● **EXTRACTED MATERIAL**
— BEGIN —
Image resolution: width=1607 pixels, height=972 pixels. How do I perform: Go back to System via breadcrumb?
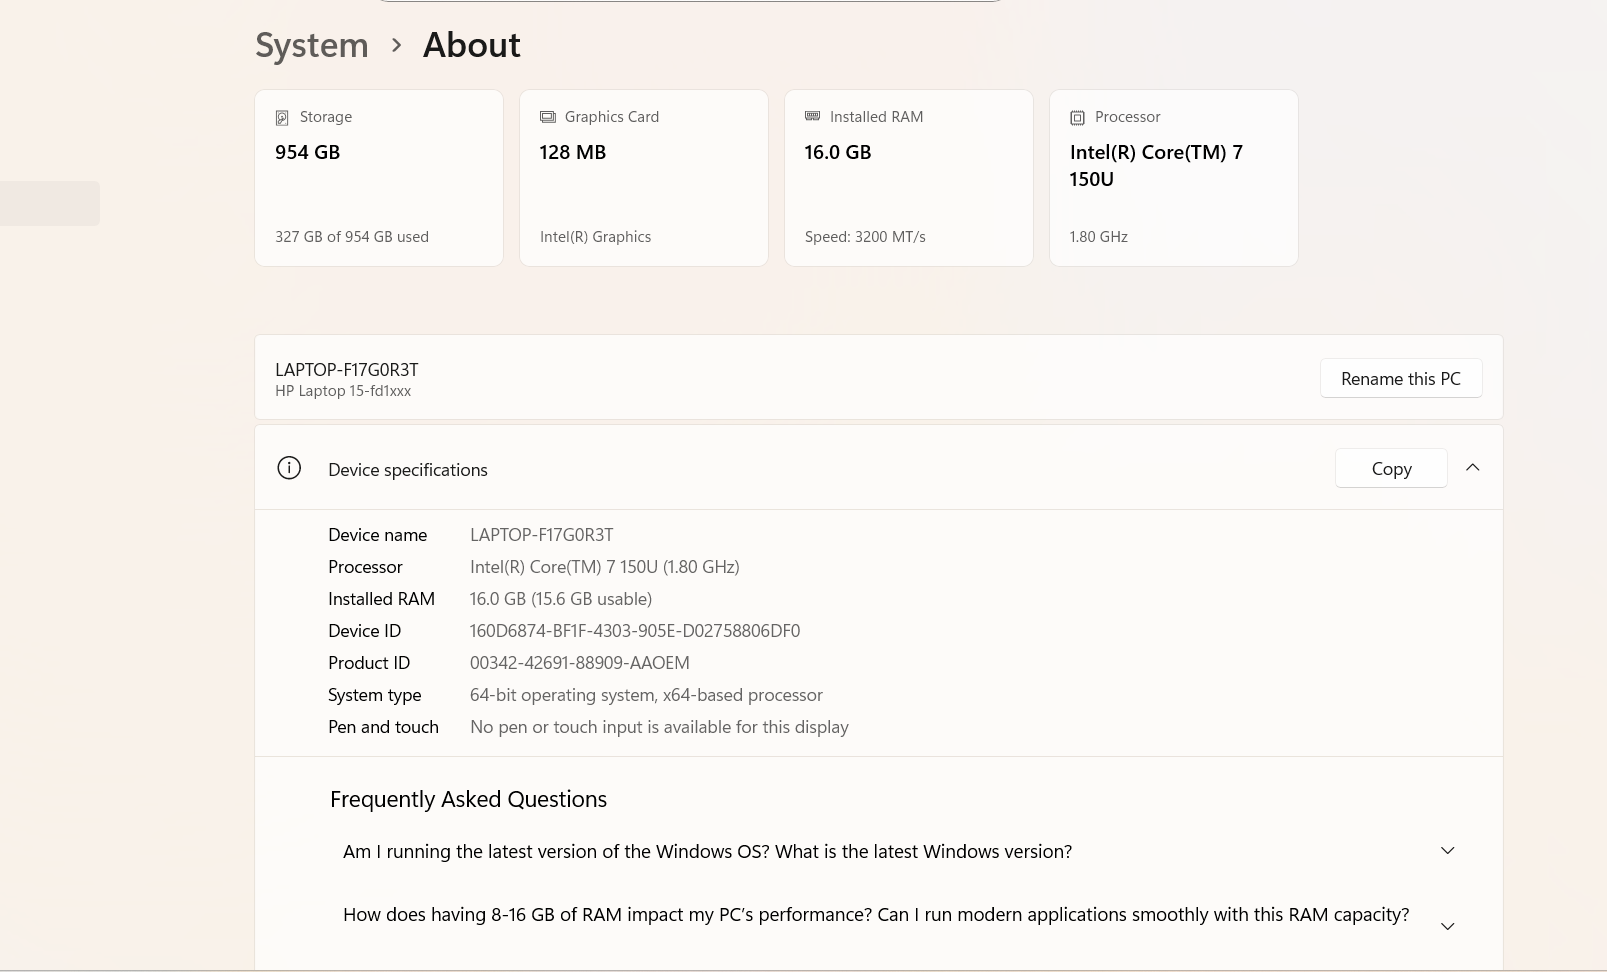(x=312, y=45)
— END —
— BEGIN —
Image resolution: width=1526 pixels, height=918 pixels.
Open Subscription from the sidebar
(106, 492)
— END —
Can you repeat the lines beginning at the one that contains "Image resolution: width=1607" and stopping after the one that contains "(x=312, y=45)", requests included, with every coordinate shifted up by 58? Leave the pictures out.

Image resolution: width=1607 pixels, height=972 pixels. How do I perform: Go back to System via breadcrumb?
(x=370, y=103)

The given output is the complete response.